Some specific comments:

L46: Sentence starting “Resulting of” is not grammatically correct. It is also not clear to me what the point is that this sentence is making.

L59: Sentence starting “Results confirmed” is not grammatically correct.

L63: The statement here that Ge et al. (2022) suggests NH3 reduction only has minor improvement on PM2.5 in the UK contradicts what the sentence starting in L59 says.

L123: There is reference here and in Appendix A to the investigation of 19 mitigation measures to reduce NH3 emissions, yet Table A1 lists 38 different measures that it is stated were used in each of the three scenarios. To confuse the reader further, Table B1 lists 20 mitigation measures. How many, and which, mitigation measures were actually incorporated in the model emission scenarios?

L162: What is the word “This” at the start of this sentence referring to?

L215, and Figure 2: The explanation of why CO emissions decrease in the agricultural NH3 emission mitigation scenarios is not at all clear. Surely the NH3 emission reductions measures have essentially no impact on CO emissions, or if they do have some impact – such as account being taken of how combustion emissions may be reduced through the process of enacting the NH3 mitigation measures – then surely there would be reductions in NOx emissions (and possibly also in primary PM emissions) alongside the reductions in CO emissions? If there is some form of bias in the modelling of CO emissions, as the text seems to imply, then why weren’t the CO emissions for the mitigation scenarios set to be the same as for the base2030 run?
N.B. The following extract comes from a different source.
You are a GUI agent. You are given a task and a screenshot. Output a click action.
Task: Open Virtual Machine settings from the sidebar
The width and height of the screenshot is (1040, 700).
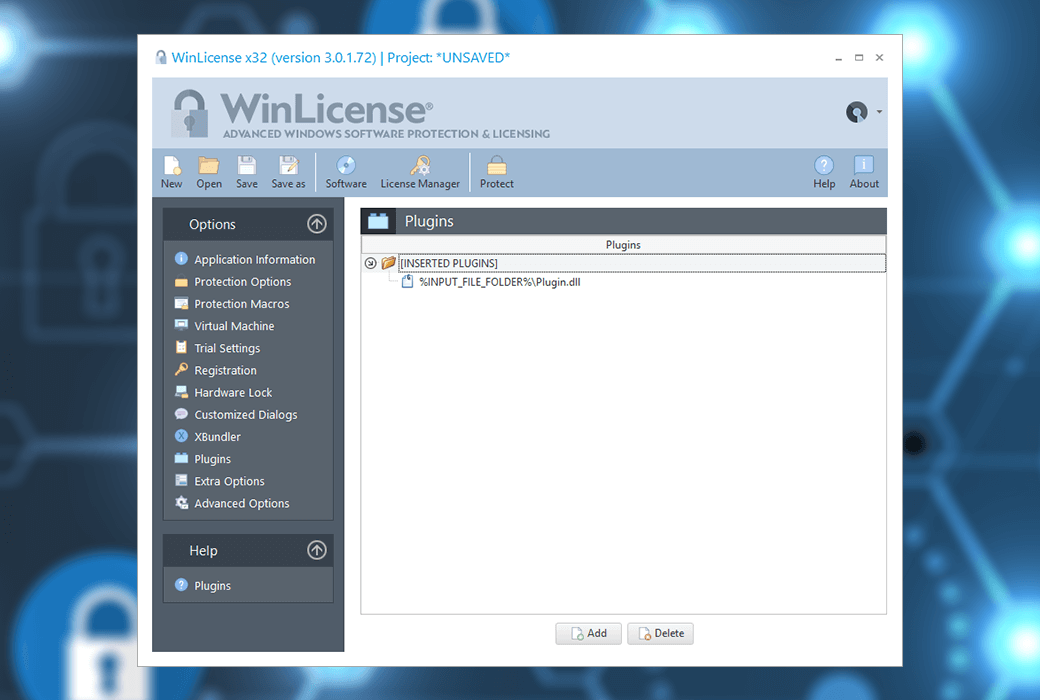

L231: Simply stating that “filling” was used where data capture was poor is not helpful: what quantitative approach was used for data filling? Also, start a new sentence at “Where”.
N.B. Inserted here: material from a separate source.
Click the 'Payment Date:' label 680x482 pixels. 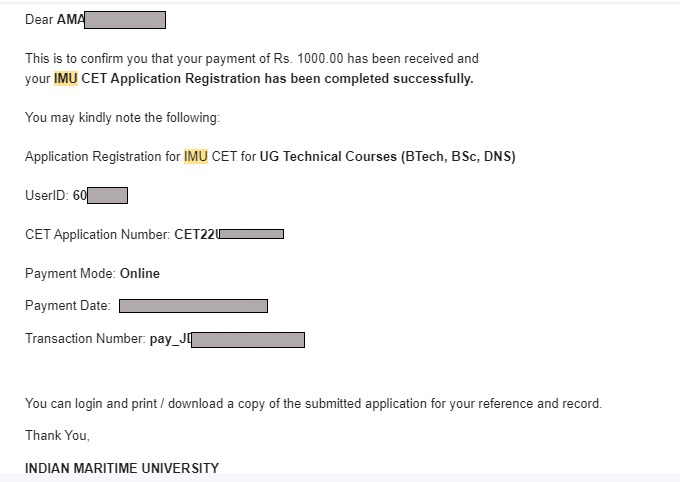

L234: This sentence mentions “Each farm…” but nothing has been mentioned about individual farms so far in this paper. What farms? There are positions of some farms marked on a map in Fig 2b but this map is never referred to in the text.
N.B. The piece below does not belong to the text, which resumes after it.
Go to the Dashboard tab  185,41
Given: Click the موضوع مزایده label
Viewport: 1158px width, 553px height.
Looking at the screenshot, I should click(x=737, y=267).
L275-L297: it is very difficult to follow what nature of temporality in emission profiles was actually developed and applied in the ADMS model for which particular sources on each farm.

L275-297: It appears that no seasonality in NH3 emissions were applied to most, or all, of the outdoor sources of NH3, yet surely outdoor NH3 emissions are very temperature, i.e. season, dependent.

L290: The sentence starting “Loafing areas” cannot be understood.

L315: Presumably the authors mean that the value 0.58 they quote here is the ratio between PM2.5 and PM10 concentrations, but they write it the other way around.

L340-L344: The fact that increasing NH3 emissions by 50% doesn’t increase PM2.5 doesn’t automatically imply that present-day NH3 emissions are not limiting to PM2.5. To address that question requires simulating with lower NH3 emissions than present-day NH3 emissions.

L357: I’m sure the authors quote a MRE value here that is too small by a factor of 100. As their NMB value is -51%, I presume there MRE value should read ~-50% here, rather than ~-0.5%. It would not be possible to have NMB and MRE values for the same dataset that differ by a factor 100.

L563: There is an error here, the mean relative error does not have unit of concentration. If expressed as a ratio then it is unitless.